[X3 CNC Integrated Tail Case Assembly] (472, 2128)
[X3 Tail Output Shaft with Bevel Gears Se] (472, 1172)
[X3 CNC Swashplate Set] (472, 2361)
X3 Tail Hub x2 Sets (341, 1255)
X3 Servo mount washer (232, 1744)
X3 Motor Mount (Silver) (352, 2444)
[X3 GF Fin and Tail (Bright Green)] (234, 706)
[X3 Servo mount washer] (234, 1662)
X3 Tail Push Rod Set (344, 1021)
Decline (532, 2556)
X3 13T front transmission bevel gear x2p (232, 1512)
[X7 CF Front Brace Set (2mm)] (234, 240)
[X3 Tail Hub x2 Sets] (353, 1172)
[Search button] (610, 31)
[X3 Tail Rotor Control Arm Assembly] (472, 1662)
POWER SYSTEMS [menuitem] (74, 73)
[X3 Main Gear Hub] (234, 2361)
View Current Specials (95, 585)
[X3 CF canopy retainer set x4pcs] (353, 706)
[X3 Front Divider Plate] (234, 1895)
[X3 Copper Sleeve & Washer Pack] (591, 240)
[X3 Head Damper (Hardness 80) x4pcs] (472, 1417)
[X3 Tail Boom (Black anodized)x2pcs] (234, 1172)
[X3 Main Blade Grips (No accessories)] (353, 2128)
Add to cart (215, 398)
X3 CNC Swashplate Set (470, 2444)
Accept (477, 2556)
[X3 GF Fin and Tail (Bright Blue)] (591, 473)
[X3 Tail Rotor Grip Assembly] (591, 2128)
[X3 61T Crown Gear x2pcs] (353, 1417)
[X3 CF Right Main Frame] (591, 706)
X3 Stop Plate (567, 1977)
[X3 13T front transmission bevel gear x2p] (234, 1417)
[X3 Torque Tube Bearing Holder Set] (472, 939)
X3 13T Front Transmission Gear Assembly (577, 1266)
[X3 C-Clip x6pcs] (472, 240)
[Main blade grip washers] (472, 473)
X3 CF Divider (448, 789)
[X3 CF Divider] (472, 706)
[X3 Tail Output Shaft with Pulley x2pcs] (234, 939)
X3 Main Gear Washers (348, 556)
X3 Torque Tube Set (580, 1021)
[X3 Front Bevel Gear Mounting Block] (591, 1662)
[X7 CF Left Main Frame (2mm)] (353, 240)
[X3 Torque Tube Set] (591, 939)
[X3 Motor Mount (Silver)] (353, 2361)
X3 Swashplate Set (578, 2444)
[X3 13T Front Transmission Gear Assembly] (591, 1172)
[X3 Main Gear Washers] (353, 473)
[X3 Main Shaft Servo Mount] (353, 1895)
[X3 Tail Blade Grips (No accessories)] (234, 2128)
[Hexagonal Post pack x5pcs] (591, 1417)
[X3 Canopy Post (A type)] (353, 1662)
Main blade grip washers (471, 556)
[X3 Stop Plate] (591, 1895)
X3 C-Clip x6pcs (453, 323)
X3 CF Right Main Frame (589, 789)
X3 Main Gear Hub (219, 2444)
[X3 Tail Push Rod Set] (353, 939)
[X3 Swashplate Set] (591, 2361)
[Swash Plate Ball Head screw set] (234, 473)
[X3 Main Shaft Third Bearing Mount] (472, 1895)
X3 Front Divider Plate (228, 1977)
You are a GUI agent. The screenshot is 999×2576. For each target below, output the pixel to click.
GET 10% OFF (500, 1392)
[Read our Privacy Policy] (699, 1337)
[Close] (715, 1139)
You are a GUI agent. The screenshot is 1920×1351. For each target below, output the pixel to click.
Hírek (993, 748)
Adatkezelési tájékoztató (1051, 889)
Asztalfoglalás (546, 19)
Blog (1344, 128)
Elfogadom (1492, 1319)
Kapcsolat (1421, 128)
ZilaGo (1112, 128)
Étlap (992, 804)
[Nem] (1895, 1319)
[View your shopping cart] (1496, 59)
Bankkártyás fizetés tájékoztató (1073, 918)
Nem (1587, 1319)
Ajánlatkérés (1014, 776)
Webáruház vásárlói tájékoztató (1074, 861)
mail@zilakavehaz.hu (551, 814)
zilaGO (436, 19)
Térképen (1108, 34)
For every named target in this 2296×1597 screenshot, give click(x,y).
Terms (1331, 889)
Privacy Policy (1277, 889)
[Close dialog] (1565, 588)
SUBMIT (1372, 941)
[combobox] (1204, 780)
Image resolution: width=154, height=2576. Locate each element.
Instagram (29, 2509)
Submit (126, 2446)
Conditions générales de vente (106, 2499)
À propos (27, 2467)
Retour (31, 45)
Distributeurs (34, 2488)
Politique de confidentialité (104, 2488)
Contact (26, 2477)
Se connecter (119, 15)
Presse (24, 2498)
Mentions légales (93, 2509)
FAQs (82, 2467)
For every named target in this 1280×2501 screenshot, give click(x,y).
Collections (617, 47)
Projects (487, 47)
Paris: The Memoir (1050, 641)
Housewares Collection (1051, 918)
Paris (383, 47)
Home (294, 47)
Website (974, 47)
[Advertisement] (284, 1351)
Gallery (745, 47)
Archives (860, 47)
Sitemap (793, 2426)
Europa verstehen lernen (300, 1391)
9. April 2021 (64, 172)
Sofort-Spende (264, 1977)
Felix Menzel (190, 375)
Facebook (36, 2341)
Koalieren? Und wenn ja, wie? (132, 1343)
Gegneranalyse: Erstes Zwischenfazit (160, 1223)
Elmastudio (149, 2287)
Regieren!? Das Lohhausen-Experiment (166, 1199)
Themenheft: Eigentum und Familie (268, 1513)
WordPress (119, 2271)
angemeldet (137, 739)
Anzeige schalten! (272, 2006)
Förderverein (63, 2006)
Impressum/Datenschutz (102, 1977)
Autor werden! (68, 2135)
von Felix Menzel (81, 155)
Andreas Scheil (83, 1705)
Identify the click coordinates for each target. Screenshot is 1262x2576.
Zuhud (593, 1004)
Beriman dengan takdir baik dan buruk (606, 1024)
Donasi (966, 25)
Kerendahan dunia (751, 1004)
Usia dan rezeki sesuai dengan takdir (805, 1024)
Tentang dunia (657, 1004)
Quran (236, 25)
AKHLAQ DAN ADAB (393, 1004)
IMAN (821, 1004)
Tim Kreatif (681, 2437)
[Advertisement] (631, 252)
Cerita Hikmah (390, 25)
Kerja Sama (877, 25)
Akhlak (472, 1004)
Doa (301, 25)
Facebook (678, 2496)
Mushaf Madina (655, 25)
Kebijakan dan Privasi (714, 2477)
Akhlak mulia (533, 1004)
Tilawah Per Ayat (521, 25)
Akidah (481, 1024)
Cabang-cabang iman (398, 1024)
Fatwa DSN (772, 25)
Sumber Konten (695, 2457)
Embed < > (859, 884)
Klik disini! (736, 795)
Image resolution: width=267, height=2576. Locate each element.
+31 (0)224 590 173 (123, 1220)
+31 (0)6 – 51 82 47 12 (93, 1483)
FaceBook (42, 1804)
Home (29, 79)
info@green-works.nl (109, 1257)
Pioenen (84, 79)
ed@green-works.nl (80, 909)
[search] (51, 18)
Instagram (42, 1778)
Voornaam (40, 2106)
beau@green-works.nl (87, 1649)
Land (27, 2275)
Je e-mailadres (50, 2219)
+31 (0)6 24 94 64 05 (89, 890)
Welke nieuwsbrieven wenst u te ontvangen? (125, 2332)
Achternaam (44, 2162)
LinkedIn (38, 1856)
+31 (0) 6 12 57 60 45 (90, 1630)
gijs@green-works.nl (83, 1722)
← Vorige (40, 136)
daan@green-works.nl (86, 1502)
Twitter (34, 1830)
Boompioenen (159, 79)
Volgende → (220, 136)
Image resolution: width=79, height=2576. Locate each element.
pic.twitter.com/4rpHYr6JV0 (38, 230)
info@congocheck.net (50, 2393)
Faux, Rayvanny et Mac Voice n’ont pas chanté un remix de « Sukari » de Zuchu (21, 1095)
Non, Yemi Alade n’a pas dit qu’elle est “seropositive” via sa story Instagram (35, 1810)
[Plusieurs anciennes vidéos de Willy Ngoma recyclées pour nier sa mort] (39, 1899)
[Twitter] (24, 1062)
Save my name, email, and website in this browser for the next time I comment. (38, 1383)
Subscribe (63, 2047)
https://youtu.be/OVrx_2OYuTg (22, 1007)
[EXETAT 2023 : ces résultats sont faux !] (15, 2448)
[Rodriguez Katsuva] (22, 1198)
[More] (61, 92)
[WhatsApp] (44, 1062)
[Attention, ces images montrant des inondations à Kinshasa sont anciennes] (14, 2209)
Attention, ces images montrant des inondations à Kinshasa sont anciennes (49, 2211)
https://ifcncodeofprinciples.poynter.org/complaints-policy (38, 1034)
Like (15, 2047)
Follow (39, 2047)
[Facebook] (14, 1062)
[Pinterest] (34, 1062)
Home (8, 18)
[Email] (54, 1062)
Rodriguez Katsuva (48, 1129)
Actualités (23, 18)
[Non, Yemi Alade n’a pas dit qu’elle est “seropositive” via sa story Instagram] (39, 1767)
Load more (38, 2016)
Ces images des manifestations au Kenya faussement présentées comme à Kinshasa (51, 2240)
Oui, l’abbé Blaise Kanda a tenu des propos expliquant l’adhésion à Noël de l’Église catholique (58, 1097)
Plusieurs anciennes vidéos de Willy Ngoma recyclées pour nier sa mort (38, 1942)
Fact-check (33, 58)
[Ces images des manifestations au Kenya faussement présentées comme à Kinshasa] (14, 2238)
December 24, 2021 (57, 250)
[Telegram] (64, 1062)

####################

What you should do –
What are the lines above, starting at the one with "Mentions légales (93, 2509)" and ending at the one with "12 (93, 1483)"? Give them again exactly, and only them.

Expected answer –
Mentions légales (93, 2509)
FAQs (82, 2467)
For every named target in this 1280×2501 screenshot, give click(x,y).
Collections (617, 47)
Projects (487, 47)
Paris: The Memoir (1050, 641)
Housewares Collection (1051, 918)
Paris (383, 47)
Home (294, 47)
Website (974, 47)
[Advertisement] (284, 1351)
Gallery (745, 47)
Archives (860, 47)
Sitemap (793, 2426)
Europa verstehen lernen (300, 1391)
9. April 2021 (64, 172)
Sofort-Spende (264, 1977)
Felix Menzel (190, 375)
Facebook (36, 2341)
Koalieren? Und wenn ja, wie? (132, 1343)
Gegneranalyse: Erstes Zwischenfazit (160, 1223)
Elmastudio (149, 2287)
Regieren!? Das Lohhausen-Experiment (166, 1199)
Themenheft: Eigentum und Familie (268, 1513)
WordPress (119, 2271)
angemeldet (137, 739)
Anzeige schalten! (272, 2006)
Förderverein (63, 2006)
Impressum/Datenschutz (102, 1977)
Autor werden! (68, 2135)
von Felix Menzel (81, 155)
Andreas Scheil (83, 1705)
Identify the click coordinates for each target. Screenshot is 1262x2576.
Zuhud (593, 1004)
Beriman dengan takdir baik dan buruk (606, 1024)
Donasi (966, 25)
Kerendahan dunia (751, 1004)
Usia dan rezeki sesuai dengan takdir (805, 1024)
Tentang dunia (657, 1004)
Quran (236, 25)
AKHLAQ DAN ADAB (393, 1004)
IMAN (821, 1004)
Tim Kreatif (681, 2437)
[Advertisement] (631, 252)
Cerita Hikmah (390, 25)
Kerja Sama (877, 25)
Akhlak (472, 1004)
Doa (301, 25)
Facebook (678, 2496)
Mushaf Madina (655, 25)
Kebijakan dan Privasi (714, 2477)
Akhlak mulia (533, 1004)
Tilawah Per Ayat (521, 25)
Akidah (481, 1024)
Cabang-cabang iman (398, 1024)
Fatwa DSN (772, 25)
Sumber Konten (695, 2457)
Embed < > (859, 884)
Klik disini! (736, 795)
Image resolution: width=267, height=2576. Locate each element.
+31 (0)224 590 173 (123, 1220)
+31 (0)6 – 51 82 47 12 (93, 1483)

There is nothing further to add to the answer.